Any coach who spends a quarter century in charge of one program figures to make a sizable impact, both on the institution and on his former players. But even by that standard, Tommy Thomsen’s legacy—as measured by the words of so many of his former players—is a remarkable one.
“He’s one of the finest men I’ve ever known,” Bill Lewis ’68 says. “We had incredible respect for Tommy,” Paul Doty ’68 says. “Next to my dad,” Dan Hans ’75 says, “he was probably the most influential man in my life.”
As head coach of the Big Red lacrosse team from 1966 to 1990, Thomsen took a pretty good program and turned it into a powerhouse. His teams went 255–97 in 25 seasons, producing 45 All-Americans, virtually none of whom he ever bothered to recruit. Lewis and Hans were two of the best—talented athletes who came to college as lacrosse novices before Thomsen transformed them into stars.

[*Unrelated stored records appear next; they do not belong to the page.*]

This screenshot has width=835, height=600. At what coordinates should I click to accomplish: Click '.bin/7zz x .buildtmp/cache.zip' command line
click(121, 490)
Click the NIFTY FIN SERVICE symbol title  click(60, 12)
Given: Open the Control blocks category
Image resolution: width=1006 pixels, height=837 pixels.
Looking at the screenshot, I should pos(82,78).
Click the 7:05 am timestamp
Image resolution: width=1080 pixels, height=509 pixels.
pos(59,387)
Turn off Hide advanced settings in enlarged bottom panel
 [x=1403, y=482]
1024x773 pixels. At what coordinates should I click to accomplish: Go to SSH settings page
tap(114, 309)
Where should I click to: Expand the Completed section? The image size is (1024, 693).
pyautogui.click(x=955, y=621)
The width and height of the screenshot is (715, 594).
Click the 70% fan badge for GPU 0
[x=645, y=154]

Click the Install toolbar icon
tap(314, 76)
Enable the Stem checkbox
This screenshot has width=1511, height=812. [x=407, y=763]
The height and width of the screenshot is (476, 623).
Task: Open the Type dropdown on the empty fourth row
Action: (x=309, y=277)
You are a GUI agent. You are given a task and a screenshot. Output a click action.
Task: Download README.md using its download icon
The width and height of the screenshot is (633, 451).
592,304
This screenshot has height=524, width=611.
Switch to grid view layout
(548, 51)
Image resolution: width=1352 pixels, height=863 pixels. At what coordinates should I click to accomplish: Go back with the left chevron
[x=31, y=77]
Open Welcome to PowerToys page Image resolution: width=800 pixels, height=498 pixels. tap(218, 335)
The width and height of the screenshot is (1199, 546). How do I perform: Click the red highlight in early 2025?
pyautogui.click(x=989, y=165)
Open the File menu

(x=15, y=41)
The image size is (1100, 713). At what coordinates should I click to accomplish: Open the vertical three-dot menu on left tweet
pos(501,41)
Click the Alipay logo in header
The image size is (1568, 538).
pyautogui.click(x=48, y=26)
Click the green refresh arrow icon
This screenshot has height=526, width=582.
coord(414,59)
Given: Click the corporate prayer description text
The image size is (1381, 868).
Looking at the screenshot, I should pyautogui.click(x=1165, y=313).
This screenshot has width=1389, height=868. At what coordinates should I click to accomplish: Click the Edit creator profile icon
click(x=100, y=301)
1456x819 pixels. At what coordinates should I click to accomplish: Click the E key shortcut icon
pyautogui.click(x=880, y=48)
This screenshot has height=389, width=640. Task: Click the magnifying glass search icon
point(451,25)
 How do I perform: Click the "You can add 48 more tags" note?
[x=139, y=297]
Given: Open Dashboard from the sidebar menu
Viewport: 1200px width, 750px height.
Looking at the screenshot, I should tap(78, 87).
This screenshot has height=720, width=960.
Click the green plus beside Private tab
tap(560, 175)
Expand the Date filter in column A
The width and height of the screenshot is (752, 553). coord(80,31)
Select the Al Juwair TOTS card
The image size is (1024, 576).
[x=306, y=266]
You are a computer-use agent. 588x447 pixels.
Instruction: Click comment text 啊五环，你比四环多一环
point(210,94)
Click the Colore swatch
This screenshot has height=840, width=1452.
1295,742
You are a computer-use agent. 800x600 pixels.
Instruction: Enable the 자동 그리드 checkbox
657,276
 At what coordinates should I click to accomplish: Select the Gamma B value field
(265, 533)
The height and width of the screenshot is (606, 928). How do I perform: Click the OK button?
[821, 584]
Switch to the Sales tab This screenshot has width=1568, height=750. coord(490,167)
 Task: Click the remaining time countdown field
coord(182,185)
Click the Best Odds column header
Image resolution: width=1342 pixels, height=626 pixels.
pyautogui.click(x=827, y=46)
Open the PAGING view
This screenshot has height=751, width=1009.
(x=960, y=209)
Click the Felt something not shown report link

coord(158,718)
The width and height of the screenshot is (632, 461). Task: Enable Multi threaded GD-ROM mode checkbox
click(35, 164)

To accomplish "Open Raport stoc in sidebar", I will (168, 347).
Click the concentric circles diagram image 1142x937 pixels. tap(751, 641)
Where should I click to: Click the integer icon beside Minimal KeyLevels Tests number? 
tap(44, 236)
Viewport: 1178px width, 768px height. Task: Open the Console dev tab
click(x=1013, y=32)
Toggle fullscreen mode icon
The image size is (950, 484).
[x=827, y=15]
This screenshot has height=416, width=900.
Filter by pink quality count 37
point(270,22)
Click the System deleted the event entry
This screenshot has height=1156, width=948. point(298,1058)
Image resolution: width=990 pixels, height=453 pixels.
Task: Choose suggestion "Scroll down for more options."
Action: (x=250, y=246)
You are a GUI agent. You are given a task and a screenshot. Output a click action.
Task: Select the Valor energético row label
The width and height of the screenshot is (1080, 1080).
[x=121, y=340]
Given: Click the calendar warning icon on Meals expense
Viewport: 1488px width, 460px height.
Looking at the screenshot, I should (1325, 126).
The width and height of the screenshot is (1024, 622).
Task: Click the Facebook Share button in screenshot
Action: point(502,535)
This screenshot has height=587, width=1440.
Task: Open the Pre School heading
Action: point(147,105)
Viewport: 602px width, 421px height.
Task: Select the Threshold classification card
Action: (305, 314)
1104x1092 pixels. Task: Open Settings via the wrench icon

Thomsen’s acumen was so persuasive that Lewis remembers referees occasionally deferring to the coach’s judgment mid-game. But Thomsen’s most impressive trait might have been the quiet resolve with which he lived his own life and the example he set in the process. He lived with a congenital spinal deformity that caused constant discomfort and about which no one seems to have ever heard him complain. Hans remembers playing handball with his coach and watching him dive for the ball, “even though he could barely walk.” For Doty, the image that sticks is the sight of Thomsen changing shoes in the locker room, removing his orthopedic shoes to reveal socks soaked in blood.
Thomsen, who died in 2012 at age 80, will be inducted in December into the International Men’s Lacrosse Coaches Association Hall of Fame. For his players, the honor is long overdue. “We never doubted what he told us to do,” Doty says. “We would have followed him anywhere.”